Task material Block Start

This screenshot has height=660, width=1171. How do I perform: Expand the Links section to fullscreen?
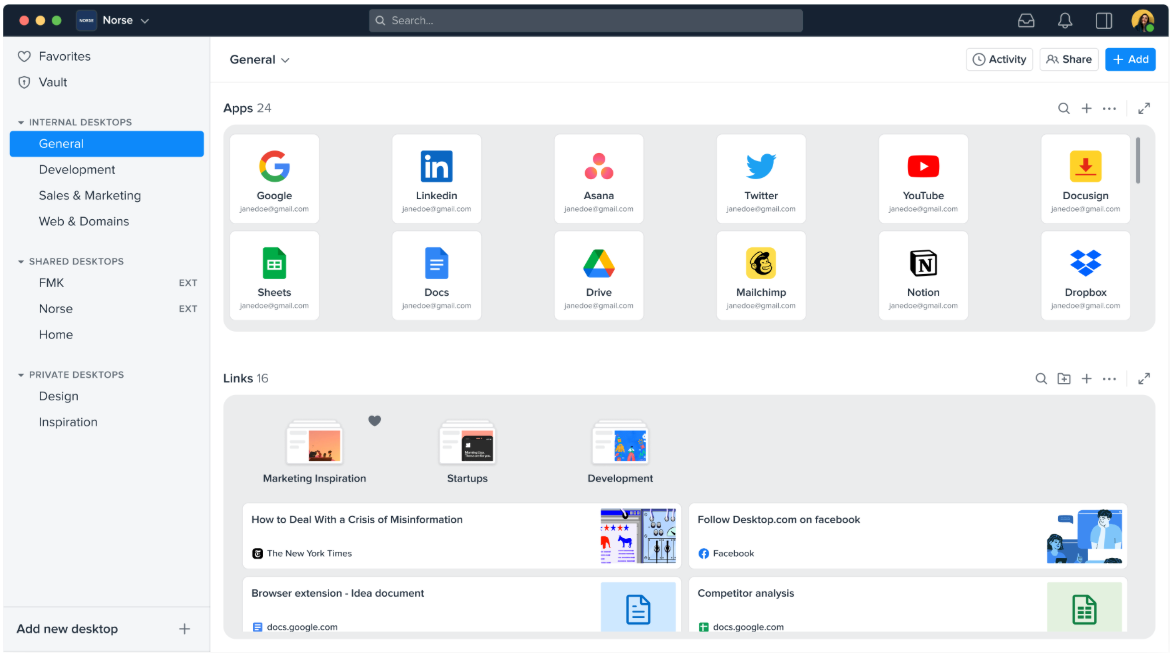(1144, 378)
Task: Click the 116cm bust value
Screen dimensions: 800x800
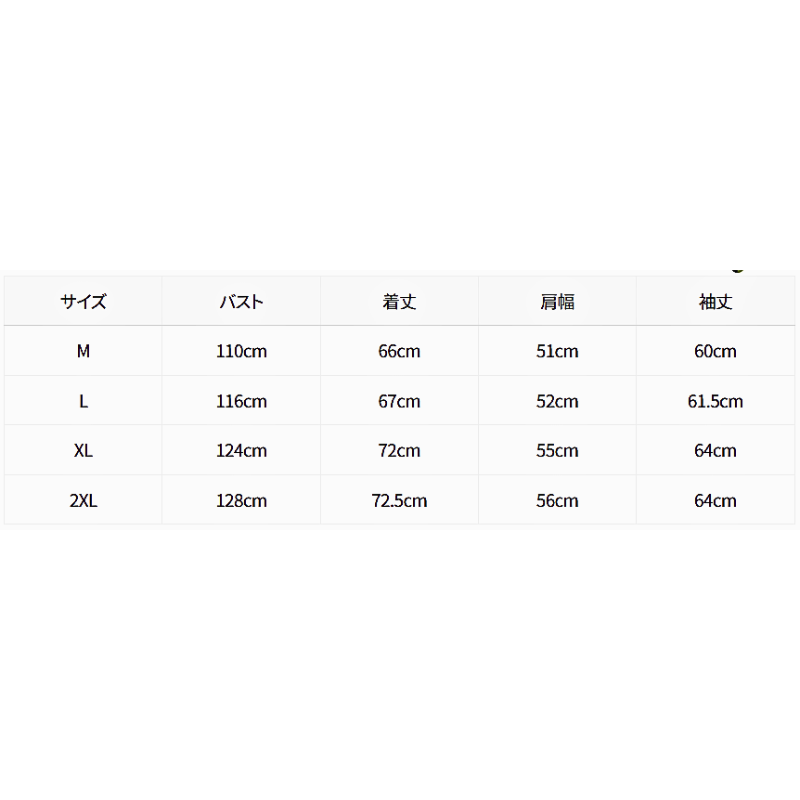Action: tap(241, 402)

Task material Block End

*Problem requirements*
In your copy, repeat the records above exactly and include no images.

*Exercise response*
This screenshot has height=660, width=1171. How do I perform: Expand the Links section to fullscreen?
(1144, 378)
Task: Click the 116cm bust value
Screen dimensions: 800x800
Action: tap(241, 402)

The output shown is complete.